--- Records for this exercise Enclosed Below ---

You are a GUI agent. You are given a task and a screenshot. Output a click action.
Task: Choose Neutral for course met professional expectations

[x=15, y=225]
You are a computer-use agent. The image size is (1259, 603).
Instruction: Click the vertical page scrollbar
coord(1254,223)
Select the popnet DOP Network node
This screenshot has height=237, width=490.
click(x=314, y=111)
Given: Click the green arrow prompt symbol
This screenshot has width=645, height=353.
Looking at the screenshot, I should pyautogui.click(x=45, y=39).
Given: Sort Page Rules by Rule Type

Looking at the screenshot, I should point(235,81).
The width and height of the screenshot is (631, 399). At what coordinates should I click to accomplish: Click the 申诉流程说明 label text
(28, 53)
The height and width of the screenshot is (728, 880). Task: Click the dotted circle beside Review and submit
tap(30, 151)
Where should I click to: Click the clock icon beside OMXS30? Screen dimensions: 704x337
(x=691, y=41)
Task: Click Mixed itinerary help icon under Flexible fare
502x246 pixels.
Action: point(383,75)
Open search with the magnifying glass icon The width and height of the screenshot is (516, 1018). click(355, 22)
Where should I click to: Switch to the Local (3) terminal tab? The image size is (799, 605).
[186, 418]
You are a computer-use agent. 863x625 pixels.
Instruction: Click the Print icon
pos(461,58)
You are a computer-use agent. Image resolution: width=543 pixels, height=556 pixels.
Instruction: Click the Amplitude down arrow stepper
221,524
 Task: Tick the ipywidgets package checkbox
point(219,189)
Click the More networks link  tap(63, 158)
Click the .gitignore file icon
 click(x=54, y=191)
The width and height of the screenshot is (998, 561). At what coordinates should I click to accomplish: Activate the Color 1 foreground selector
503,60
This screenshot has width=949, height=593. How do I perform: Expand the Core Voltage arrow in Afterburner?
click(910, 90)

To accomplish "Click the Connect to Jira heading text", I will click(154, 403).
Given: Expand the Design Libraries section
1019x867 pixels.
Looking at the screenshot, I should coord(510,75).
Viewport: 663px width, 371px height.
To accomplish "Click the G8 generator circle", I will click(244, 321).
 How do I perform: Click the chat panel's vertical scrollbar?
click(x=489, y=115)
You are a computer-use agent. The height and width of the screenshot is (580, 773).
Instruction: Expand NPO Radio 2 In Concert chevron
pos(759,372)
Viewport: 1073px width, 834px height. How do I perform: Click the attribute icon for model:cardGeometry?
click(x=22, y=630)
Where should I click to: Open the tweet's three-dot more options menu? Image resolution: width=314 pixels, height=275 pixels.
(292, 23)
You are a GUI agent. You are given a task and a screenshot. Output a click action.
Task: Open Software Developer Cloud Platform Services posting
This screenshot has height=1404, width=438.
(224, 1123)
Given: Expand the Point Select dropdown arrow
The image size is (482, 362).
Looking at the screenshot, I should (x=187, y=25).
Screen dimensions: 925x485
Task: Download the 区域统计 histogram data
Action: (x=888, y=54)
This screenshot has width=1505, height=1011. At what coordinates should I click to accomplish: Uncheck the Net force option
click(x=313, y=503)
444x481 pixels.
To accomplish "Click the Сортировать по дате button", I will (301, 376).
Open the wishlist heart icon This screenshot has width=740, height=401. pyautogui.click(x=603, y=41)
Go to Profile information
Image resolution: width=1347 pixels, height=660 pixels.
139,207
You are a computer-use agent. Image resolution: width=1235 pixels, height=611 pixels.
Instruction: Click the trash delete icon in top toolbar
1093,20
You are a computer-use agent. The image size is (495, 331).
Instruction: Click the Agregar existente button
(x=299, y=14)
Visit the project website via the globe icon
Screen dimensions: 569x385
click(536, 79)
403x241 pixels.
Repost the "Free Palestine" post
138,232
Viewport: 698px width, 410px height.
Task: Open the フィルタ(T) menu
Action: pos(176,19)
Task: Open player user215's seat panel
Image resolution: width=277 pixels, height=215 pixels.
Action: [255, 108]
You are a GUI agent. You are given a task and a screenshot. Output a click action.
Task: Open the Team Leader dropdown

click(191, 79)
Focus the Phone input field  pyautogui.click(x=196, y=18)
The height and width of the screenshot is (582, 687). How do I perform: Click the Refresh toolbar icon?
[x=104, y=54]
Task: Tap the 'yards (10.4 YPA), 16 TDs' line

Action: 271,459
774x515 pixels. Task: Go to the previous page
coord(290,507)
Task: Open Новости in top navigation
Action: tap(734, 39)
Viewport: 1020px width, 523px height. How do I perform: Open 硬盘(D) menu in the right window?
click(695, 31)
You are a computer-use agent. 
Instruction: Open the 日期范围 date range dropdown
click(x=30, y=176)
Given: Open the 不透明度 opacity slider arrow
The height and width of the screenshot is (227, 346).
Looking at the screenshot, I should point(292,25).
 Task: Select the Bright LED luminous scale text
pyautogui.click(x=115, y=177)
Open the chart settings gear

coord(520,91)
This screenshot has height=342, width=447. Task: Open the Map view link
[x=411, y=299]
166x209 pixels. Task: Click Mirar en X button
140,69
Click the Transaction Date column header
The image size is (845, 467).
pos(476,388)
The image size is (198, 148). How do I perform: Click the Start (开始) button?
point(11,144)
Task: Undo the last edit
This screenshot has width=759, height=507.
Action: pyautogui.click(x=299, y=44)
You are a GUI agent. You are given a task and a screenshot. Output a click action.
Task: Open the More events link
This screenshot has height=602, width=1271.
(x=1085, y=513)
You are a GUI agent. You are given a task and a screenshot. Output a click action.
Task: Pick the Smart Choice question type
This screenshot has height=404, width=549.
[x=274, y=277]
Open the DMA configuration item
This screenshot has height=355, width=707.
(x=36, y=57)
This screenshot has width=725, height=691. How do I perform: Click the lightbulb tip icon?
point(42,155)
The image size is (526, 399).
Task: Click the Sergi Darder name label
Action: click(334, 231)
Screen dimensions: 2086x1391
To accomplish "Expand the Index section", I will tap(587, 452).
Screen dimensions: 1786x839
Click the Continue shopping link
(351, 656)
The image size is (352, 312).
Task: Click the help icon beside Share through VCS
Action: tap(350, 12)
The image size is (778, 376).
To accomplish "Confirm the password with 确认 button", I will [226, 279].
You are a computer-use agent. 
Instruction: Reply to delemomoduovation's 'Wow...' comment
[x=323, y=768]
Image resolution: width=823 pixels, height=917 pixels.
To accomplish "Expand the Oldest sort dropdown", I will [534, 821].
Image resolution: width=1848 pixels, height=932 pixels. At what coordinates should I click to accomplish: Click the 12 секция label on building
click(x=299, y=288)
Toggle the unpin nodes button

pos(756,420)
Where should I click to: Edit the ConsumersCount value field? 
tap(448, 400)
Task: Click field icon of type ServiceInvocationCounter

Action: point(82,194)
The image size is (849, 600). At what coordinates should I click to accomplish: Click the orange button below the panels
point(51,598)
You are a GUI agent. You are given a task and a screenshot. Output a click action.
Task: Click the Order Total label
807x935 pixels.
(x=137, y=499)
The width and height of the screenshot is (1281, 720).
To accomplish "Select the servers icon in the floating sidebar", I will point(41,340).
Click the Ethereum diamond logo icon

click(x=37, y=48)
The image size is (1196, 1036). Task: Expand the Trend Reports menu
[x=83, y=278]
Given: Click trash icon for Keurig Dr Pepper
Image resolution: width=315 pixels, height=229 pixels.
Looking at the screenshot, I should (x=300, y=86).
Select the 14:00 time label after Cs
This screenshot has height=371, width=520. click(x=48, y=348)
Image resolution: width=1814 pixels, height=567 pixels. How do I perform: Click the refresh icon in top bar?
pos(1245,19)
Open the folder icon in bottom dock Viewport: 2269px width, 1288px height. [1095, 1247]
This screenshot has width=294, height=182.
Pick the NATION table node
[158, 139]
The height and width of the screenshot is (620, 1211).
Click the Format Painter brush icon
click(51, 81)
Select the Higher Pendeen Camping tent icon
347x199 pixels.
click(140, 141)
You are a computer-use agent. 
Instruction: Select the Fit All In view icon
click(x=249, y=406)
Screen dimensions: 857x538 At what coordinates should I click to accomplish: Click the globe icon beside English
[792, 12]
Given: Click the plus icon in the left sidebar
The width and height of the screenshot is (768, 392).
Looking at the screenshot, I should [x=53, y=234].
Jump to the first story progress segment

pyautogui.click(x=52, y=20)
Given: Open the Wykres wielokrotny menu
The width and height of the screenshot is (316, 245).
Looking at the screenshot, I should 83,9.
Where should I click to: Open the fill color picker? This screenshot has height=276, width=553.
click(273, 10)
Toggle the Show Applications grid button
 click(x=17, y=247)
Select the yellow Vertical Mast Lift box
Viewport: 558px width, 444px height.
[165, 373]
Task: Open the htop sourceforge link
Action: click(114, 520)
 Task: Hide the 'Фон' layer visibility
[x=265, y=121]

--- End of Enclosed Records for this exercise ---

What is needed: Starting from the first line of the records above, retype each line exactly up to and including the one that contains "Open search with", and nothing more.

Response box:
You are a GUI agent. You are given a task and a screenshot. Output a click action.
Task: Choose Neutral for course met professional expectations

[x=15, y=225]
You are a computer-use agent. The image size is (1259, 603).
Instruction: Click the vertical page scrollbar
coord(1254,223)
Select the popnet DOP Network node
This screenshot has height=237, width=490.
click(x=314, y=111)
Given: Click the green arrow prompt symbol
This screenshot has width=645, height=353.
Looking at the screenshot, I should pyautogui.click(x=45, y=39).
Given: Sort Page Rules by Rule Type

Looking at the screenshot, I should point(235,81).
The width and height of the screenshot is (631, 399). At what coordinates should I click to accomplish: Click the 申诉流程说明 label text
(28, 53)
The height and width of the screenshot is (728, 880). Task: Click the dotted circle beside Review and submit
tap(30, 151)
Where should I click to: Click the clock icon beside OMXS30? Screen dimensions: 704x337
(x=691, y=41)
Task: Click Mixed itinerary help icon under Flexible fare
502x246 pixels.
Action: point(383,75)
Open search with the magnifying glass icon The width and height of the screenshot is (516, 1018). click(355, 22)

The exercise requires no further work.